Stevie Nicks reflects on 'Bella Donna' 40 years on: “It defined how I would feel about love forever”

Stevie Nicks has shared some insights into her debut solo album ‘Bella Donna’, commemorating its 40th anniversary yesterday (July 27).

Posting an excerpt of her journal on Instagram, the singer-songwriter said she teamed up with backing vocalists Lori Perry-Nicks and Sharon Celani to create the record, aspiring to be the “girl version” of Crosby, Stills and Nash and to sound nothing like Fleetwood Mac.

According to Nicks, the title track was written “about my boyfriend’s mother who was involved with a man in Chile during the coup that happened there in 1973.”

“The man she loved was banished to France,” Nicks wrote.

“Banished or imprisoned, that was the choice.

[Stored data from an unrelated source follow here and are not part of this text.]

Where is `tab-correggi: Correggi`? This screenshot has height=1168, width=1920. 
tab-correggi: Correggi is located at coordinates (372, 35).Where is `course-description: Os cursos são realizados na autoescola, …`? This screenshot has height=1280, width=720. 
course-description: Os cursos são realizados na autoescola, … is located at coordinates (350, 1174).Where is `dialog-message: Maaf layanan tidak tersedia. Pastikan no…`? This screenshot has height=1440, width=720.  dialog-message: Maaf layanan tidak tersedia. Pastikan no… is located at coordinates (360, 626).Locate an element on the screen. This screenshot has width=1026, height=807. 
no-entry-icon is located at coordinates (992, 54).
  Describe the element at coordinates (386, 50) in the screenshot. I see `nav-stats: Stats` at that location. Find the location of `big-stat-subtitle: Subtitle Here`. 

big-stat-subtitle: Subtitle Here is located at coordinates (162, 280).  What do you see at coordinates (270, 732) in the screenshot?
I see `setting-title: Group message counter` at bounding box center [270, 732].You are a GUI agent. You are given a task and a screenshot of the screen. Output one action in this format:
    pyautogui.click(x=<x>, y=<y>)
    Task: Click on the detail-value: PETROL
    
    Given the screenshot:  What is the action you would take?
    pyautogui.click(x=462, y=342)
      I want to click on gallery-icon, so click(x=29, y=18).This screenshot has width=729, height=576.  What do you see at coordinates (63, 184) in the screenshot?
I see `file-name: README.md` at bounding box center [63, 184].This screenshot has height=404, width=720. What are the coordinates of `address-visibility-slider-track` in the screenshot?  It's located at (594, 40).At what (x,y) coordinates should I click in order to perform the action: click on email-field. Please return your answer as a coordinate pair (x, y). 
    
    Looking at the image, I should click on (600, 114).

The love story never really ended – but she never saw him again.

“I was so touched by this story of lost love that I wrote ‘Bella Donna’ – the moment the poem and then the song was finished, I knew I had the basis for my first solo record.”

Nicks said she “never doubted for a moment” this track would be the album’s title. ‘Bella Donna’ went on to top the US charts and, in Nicks’ words, “open the doors of the Rock and Roll Hall of Fame”.

“It was ours – it defined how I would feel about love forever,” she continued.

“It broke my heart and gave me the strength to fight for it. It was a fine line to walk between love and hate and passion and the girls and I loved it. We never looked back.

“I could not have been more proud of those songs or the three months it took me, the girls and [producer] Jimmy Iovine to craft it. It did not break up Fleetwood Mac. If anything, it kept us together.”

Nicks has recorded a further seven solo studio albums since ‘Bella Donna’ in 1981, the most recent being her 2014 LP ’24 Karat Gold: Songs from the Vault’.

More recently, Nicks teamed up with Miley Cyrus for a mash-up of Nicks’ ‘Edge of Seventeen’ and Cyrus’ ‘Midnight Sky’. She is also scheduled to co-headline the forthcoming Austin City Limits festival in October.